The Languages of Pao is a science fiction novel by American writer Jack Vance, first published in 1958, based on the Sapir–Whorf hypothesis, which asserts that a language's structure and grammar construct the perception and consciousness of its speakers. In the novel, the placid people from the planet Pao rely on other planets for technological innovations and manufactured goods and they do not resist when an invading force occupies the land and levies heavy taxes. To expel the aggressors and make the planet more independent, three new languages are introduced. A scientific language induces its speakers to innovate more; a well-ordered language encourages its speakers to be industrious; and a warlike language induces competitiveness and aggression. The new languages change the culture and Pao ousts their overlords and develops a sophisticated modern economy.

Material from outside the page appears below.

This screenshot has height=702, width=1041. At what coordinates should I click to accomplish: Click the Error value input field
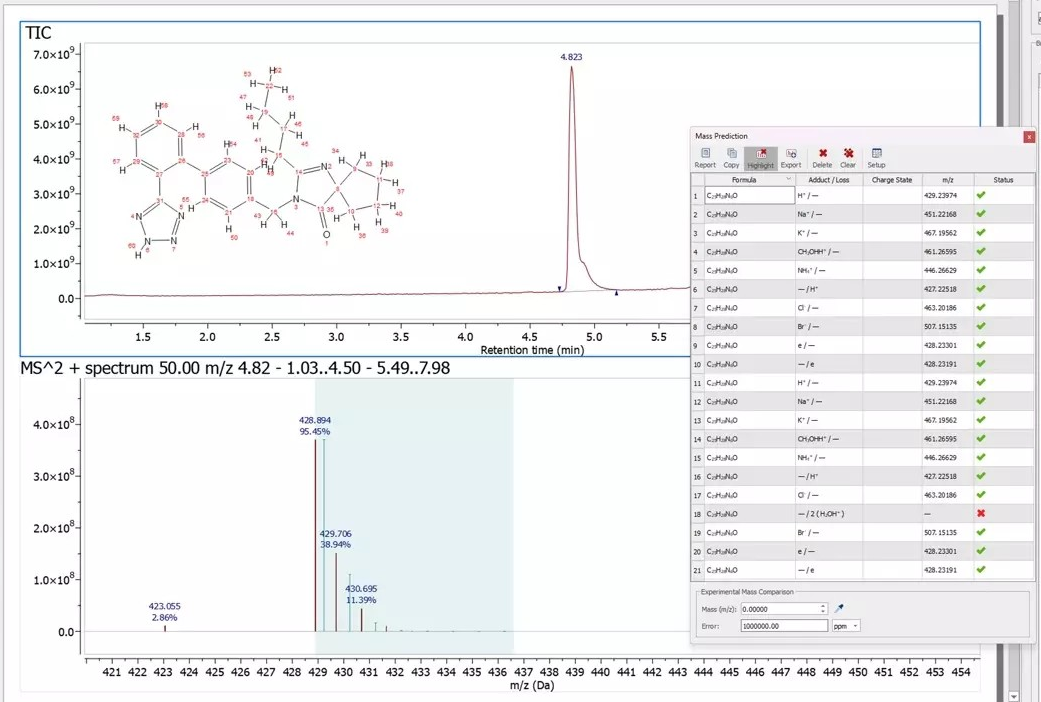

A shorter version was published in Satellite Science Fiction in late 1957. After the Avalon Books hardcover appeared the next year, it was reprinted in paperback by Ace Books in 1966 and reissued in 1968 and 1974. Additional hardcover and paperback reprints have followed, as well as British, French and Italian editions.

==Plot summary==
The planet Pao is a quiet backwater with a large, homogeneous, stolid population ruled by an absolute monarch: the Panarch. Pao's cultural homogeneity contributes to making it vulnerable to external military and economic pressures. The current Panarch attempts to hire an offworld scientist, Lord Palafox from the Breakness Institute on the planet Breakness, as a consultant in order to reform Pao. Before the deal can be concluded, however, the Panarch is assassinated by his brother Bustamonte, using mind-control over the Panarch's own son, Beran Panasper, to do so. Lord Palafox saves Beran Panasper and takes him to Breakness as a possible bargaining chip in his dealings with Pao.

Somewhat later, the predatory Brumbo Clan from the planet Batmarsh raids the virtually defenseless Pao with impunity, and the Panarch Bustamonte is forced to pay heavy tribute. To rid himself of the Brumbos, he seeks the aid of Palafox, who has a plan to create warrior, technical and mercantile castes on Pao using customized languages (named Valiant, Technicant and Cogitant) and other means to shape the mindsets of each caste, isolating them from each other and the general populace of Pao. To achieve this, each caste gets a special training area where it is completely segregated from any outside influence; the necessary land is confiscated from families, some of which have held it for countless generations — which creates some disaffection in the conservative Paonese population and earns Bustamonte the name of a tyrant.

In order to return with them to Pao incognito, Beran Panasper infiltrates a corps of interpreters being trained on Breakness. Mostly to amuse themselves, some of the young people create a language they call "Pastiche", mixing words and grammatical forms, seemingly at random, from the three newly created languages and from the original Paonese language. Palafox looks upon this development with indulgence, failing to realize the tremendous long-term significance.

Beran returns to Pao under the name Ercolo Paraio and works for a few years as a translator at several locations. Once Beran Panasper reveals to the masses that he is still alive, his uncle Bustamonte's popular support melts virtually overnight and Panasper claims the title of Panarch that is rightfully his. The Brumbo Clan is repulsed by the warrior caste. For a few years, the castes of Pao are highly successful in their respective endeavors and the planet experiences a short golden age. However, Panasper is upset about the divisions in the populace of Pao caused by the Palafox program; the three new castes speak of the rest of the Paonese as "they" rather than "we" and regard them with contempt.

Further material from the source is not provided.